Un blues au goût de désillusion
Musicalement,« Sue Me, Sue You Blues »adopte une approche très différente des compositions les plus célèbres de Harrison. Loin des envolées spirituelles et des mélodies méditatives inspirées par l’Inde, ce morceau se rapproche davantage du blues électrique, agrémenté d’un bottleneck tranchant et d’une progression rythmique entraînante. Il y a quelque chose de résolument américain dans son approche, comme une transposition du delta blues au cœur des tourments financiers de l’Angleterre des années 1970.
Harrison avait toujours eu un attachement profond pour la musique américaine, que ce soit à travers son admiration pour Carl Perkins, son travail avec Bob Dylan ou encore sa participation aux Traveling Wilburys. Ici, il utilise les codes du blues pour exprimer son exaspération, comme l’avaient fait tant d’autres avant lui, des esclaves du Sud aux rockeurs de Chicago. Mais ce blues-là n’a rien d’intemporel ni d’universel : il est personnel, il est moderne, il est l’écho d’une époque où l’industrie musicale dévore ses propres artistes.
L’épilogue d’une colère
Si Harrison affiche une certaine combativité sur« Sue Me, Sue You Blues », il conclut pourtant le morceau sur une note de lassitude :
« I’m tired of playing the sue me, sue you blues »
(Je suis fatigué de jouer au blues du « poursuis-moi, je te poursuis »)
Comme s’il réalisait que cette bataille n’aura jamais de vainqueur, que le combat pour la musique s’est transformé en guerre d’égos et de contrats, une guerre dont il ne veut plus faire partie. C’est en cela que ce morceau est si puissant : il ne s’agit pas d’un simple règlement de comptes, mais d’une prise de conscience. Un moment où Harrison, pourtant si prompt à dénoncer l’hypocrisie de l’industrie, comprend qu’il est lui aussi pris au piège.

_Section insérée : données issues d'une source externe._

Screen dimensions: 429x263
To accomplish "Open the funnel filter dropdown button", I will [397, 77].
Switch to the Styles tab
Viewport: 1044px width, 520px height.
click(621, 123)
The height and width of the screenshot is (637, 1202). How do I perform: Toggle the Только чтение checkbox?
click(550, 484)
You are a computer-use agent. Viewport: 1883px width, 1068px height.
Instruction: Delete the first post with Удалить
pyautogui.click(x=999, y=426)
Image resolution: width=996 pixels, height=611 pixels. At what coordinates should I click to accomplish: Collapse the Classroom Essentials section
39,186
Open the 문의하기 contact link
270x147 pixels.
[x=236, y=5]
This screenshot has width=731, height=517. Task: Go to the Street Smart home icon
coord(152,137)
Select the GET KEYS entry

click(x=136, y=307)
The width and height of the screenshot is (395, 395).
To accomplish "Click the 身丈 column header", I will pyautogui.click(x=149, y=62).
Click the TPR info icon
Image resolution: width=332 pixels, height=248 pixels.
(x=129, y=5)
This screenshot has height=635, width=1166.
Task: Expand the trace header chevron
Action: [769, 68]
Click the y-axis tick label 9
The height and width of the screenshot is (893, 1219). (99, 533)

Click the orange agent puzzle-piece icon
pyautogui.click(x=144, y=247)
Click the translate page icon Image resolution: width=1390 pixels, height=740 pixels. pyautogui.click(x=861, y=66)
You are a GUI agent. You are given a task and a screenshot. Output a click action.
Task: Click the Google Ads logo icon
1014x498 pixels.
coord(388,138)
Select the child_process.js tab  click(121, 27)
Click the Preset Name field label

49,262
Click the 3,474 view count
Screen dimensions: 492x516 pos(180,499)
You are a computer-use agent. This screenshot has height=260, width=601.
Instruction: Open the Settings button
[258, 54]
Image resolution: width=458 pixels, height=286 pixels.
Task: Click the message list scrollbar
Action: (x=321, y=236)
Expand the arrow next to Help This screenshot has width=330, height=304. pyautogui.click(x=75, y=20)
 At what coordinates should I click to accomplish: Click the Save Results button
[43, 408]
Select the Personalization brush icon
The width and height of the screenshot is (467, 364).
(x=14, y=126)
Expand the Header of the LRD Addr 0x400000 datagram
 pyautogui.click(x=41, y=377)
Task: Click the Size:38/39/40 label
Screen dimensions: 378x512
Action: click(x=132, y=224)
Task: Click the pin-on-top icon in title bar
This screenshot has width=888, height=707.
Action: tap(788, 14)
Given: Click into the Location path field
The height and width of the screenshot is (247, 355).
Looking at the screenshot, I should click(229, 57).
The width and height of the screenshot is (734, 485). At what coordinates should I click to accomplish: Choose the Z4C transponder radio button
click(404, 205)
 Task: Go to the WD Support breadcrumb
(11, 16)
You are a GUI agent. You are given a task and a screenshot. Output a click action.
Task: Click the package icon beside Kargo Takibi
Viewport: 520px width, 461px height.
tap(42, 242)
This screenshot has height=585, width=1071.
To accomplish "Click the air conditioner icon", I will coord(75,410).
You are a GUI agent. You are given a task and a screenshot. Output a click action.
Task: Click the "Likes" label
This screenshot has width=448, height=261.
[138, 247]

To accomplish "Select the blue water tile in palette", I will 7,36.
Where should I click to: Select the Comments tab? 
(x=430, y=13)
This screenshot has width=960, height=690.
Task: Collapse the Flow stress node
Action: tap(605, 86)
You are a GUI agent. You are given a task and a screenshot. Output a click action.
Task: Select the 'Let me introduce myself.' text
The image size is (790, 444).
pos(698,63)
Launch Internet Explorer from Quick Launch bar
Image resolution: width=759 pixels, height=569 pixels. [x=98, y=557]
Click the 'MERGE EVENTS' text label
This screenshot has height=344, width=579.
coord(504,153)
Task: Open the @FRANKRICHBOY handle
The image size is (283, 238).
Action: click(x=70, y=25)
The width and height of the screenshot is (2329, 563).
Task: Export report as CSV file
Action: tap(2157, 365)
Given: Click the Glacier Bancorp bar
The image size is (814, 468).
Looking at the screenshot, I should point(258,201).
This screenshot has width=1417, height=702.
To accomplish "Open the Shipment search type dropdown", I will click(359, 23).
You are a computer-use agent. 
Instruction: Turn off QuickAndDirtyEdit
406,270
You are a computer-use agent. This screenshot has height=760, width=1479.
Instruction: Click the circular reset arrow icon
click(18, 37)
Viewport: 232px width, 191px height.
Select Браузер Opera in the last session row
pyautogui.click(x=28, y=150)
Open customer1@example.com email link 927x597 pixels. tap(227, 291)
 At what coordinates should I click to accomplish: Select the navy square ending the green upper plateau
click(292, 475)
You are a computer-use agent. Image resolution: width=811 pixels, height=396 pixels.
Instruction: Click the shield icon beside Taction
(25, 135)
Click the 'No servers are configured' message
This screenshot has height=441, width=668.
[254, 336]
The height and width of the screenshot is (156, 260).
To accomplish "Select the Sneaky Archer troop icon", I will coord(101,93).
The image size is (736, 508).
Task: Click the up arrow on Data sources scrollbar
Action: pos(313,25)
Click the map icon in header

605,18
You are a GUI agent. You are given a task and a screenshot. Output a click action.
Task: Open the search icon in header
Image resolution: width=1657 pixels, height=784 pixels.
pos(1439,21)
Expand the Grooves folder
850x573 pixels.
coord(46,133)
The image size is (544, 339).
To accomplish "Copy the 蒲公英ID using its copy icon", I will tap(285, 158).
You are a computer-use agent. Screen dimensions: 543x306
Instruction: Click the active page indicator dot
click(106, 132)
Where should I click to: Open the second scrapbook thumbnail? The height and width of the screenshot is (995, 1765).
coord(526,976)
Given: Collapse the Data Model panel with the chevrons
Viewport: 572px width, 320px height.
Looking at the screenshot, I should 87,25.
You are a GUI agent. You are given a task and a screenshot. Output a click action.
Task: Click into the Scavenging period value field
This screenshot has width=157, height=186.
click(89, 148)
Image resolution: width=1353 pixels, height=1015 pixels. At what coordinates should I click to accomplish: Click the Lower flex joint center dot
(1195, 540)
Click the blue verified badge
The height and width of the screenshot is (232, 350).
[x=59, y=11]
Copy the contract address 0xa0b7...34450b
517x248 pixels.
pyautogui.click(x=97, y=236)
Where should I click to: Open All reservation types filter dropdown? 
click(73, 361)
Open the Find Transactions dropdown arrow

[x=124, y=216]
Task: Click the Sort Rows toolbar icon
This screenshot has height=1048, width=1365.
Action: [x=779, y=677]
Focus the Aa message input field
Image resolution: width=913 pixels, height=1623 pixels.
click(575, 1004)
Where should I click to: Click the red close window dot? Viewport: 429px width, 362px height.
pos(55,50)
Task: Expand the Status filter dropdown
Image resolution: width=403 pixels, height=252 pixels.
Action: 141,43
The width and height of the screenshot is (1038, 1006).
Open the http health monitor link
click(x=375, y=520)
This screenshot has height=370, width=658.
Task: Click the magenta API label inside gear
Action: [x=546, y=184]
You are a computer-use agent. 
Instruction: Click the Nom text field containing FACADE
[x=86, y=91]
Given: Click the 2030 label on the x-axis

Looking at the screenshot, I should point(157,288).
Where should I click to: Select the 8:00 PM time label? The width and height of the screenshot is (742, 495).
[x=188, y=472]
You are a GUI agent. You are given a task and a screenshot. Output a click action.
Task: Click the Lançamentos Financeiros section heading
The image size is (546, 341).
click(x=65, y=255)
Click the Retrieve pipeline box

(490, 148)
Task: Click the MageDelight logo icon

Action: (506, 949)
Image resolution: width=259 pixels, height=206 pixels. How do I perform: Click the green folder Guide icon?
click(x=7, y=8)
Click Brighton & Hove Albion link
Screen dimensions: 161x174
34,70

Finalement,« Sue Me, Sue You Blues »n’est pas seulement une chanson de colère, c’est aussi une chanson de renoncement. Harrison, qui avait cherché toute sa vie à fuir les artifices et les contraintes du monde matériel, réalise ici que même la musique, son refuge, peut être gangrenée par les intérêts financiers. Une ultime démonstration que derrière son image de « Quiet Beatle », se cachait un artiste profondément lucide et désabusé, qui n’a jamais cessé de dire tout haut ce que d’autres préféraient taire.